* BEGIN SOURCE *

The top-mounted cooler forms a basic structure which includes the wiring, the electrical contacting of the modules, and, if necessary, a controller superimposed on the respective cooling circuits which regulates the cooling of the dynamoelectric machine or, if applicable, other drives associated with the same process. This can be a rolling mill, a paper factory, or a conveyor system.

The acquisition and evaluation of measured values, the control of the cooling performance and/or the AI is thus shifted from the dynamoelectric machine to the modules of the top-mounted cooler and/or a superordinate controller.

According to the invention, a comparatively more efficient cooling system for dynamoelectric machines is now provided by a top-mounted cooler equipped with the inventive modules. By virtue of its modular design, it is also suitable for a primary circuit of single- and double-sided ventilation systems of dynamoelectric machines.

The modular design of the plate heat exchanger in the top-mounted cooler also facilitates simple replacement of the individual modules for overhaul, cleaning, etc. The operation of the dynamoelectric machine does not have to be interrupted when servicing individual modules, as cooling is maintained via the remaining modules which then automatically adapt to the respective cooling requirements by activating the auxiliary fan of the remaining modules or a higher-level external fan in the primary circuit and/or secondary circuit.

A reduction in cooling performance is only likely to occur if the remaining modules in the top-mounted cooler are no longer capable of providing the required cooling.

When a module is removed from the top-mounted cooler, its receiving opening is closed so as to prevent flow short circuiting in the primary circuit and/or secondary circuit that could impair the cooling performance. The integrity of the primary circuit and the secondary circuit is maintained via the remaining modules in the top-mounted cooler during operation of the dynamoelectric machine.

Advantageously, inexpensive standardized modules can also be inserted into these openings as plate heat exchangers. In that case, however, they do not form a controllable part of the cooling system.

The use of modules means that modules operating either according to the crossflow or counterflow principle can be inserted into the same housing of the top-mounted cooler. This allows adaptation to the intended use and/or required cooling performance of the top-mounted cooler.

The chemical resistance of the top-mounted cooler can be improved by using coated plates in each of the modules of the plate heat exchanger. The coating required in each case can be tailored to the chemical resistance requirements or the intended use of the top-mounted cooler disposed on the machine.

The invention and further advantageous embodiments of the invention will now be explained in more detail with reference to schematically illustrated examples, wherein:

FIGS. 1, 2 show different designs of modules,

FIG. 3 shows a perspective view of a dynamoelectric machine with top-mounted cooler,

FIG. 4 shows longitudinal section through a dynamoelectric machine with top-mounted cooler,

FIG. 5 shows a cross-section through a dynamoelectric machine with top-mounted cooler,

FIG. 6 shows a longitudinal section through a dynamoelectric machine with top-mounted cooler with a schematic primary circuit and secondary circuit,

FIG. 7 shows a plan view of a top-mounted cooler with a schematic secondary circuit,

FIG. 8 shows a longitudinal section through a dynamoelectric machine with top-mounted cooler with a further schematic primary circuit and secondary circuit,

FIG. 9 shows a plan view of a top-mounted cooler with schematic secondary circuit with the modules removed,

FIG. 10 shows a schematic representation of the partitioning.

* END SOURCE *
* BEGIN GIVEN INFORMATION *

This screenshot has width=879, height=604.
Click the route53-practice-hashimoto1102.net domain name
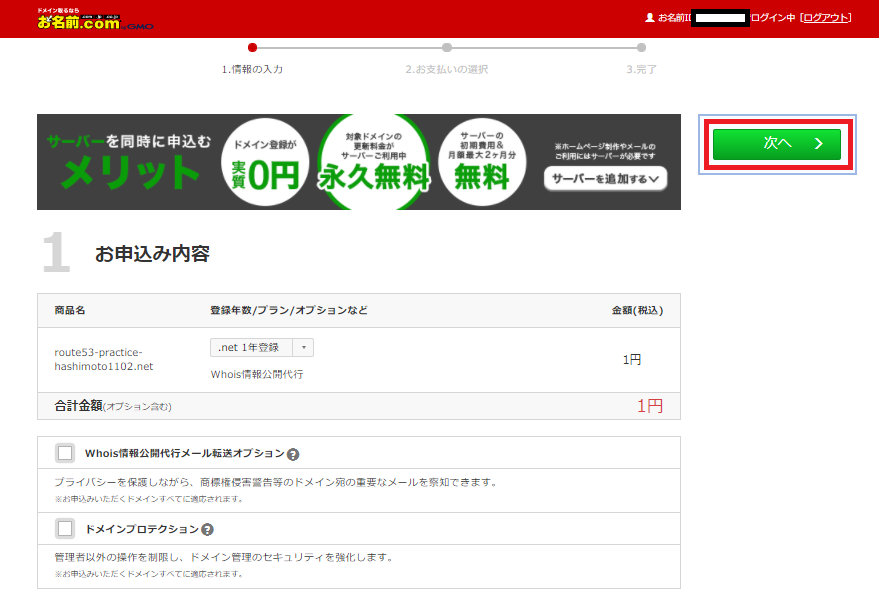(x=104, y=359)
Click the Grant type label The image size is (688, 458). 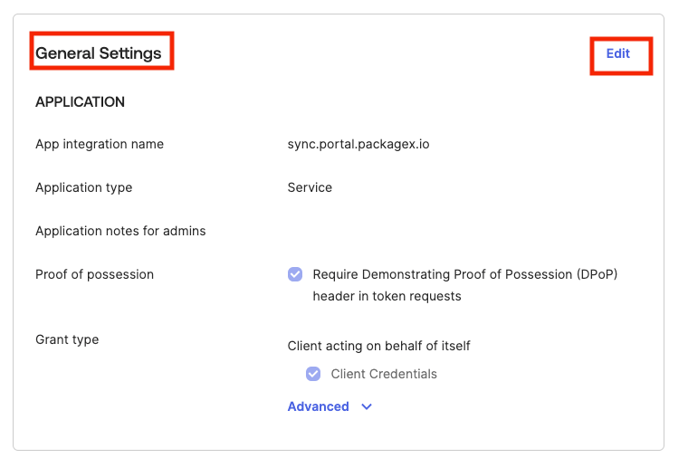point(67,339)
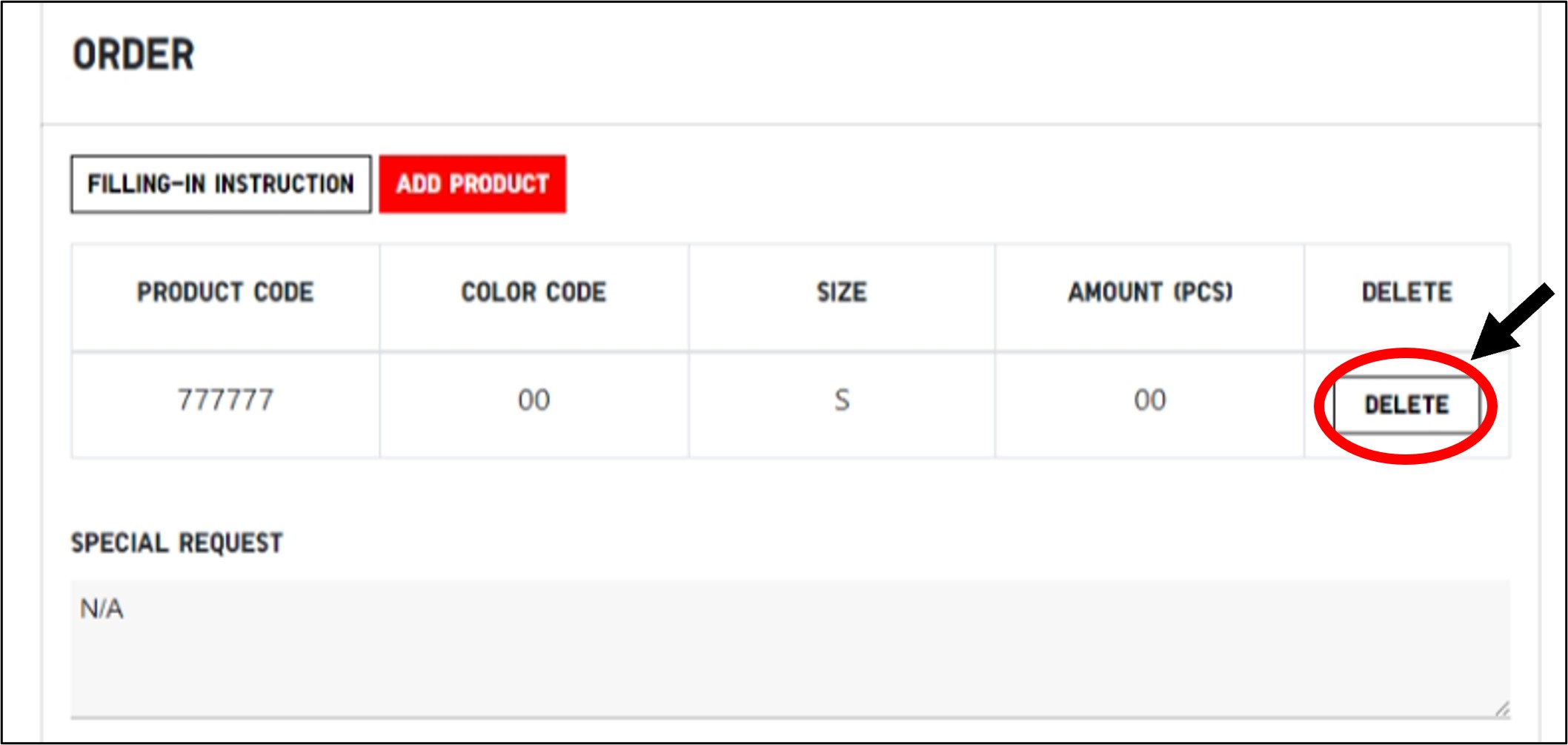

* END GIVEN INFORMATION *

▸ WRITTEN TASKS
a - Using the passage on the top-mounted cooler, decide whether each statement agrees with it, and answer yes or no with the deciding words quoted from the passage.
(i) Servicing individual modules requires the dynamoelectric machine to stop running.
(ii) Standardized modules inserted into the openings form a controllable part of the cooling system.
(iii) Crossflow and counterflow modules can be inserted into the same housing of the top-mounted cooler.
b - Answer these questions from the passage on the top-mounted cooler.
(i) What is closed when a module is removed from the top-mounted cooler?
(ii) What does FIG. 10 show?
(iii) Which three processes are named as examples?
c - Set down everything in the passage on the top-mounted cooler from "A reduction in" down to "the dynamoelectric machine.".
The listing plays no part in this exercise.

▸ PER-TASK ANSWERS
a -
(i) No: "The operation of the dynamoelectric machine does not have to be interrupted when servicing individual modules"
(ii) No: "In that case, however, they do not form a controllable part of the cooling system."
(iii) Yes: "modules operating either according to the crossflow or counterflow principle can be inserted into the same housing of the top-mounted cooler"

b -
(i) Its receiving opening.
(ii) A schematic representation of the partitioning.
(iii) A rolling mill, a paper factory, or a conveyor system.

c -
A reduction in cooling performance is only likely to occur if the remaining modules in the top-mounted cooler are no longer capable of providing the required cooling.

When a module is removed from the top-mounted cooler, its receiving opening is closed so as to prevent flow short circuiting in the primary circuit and/or secondary circuit that could impair the cooling performance. The integrity of the primary circuit and the secondary circuit is maintained via the remaining modules in the top-mounted cooler during operation of the dynamoelectric machine.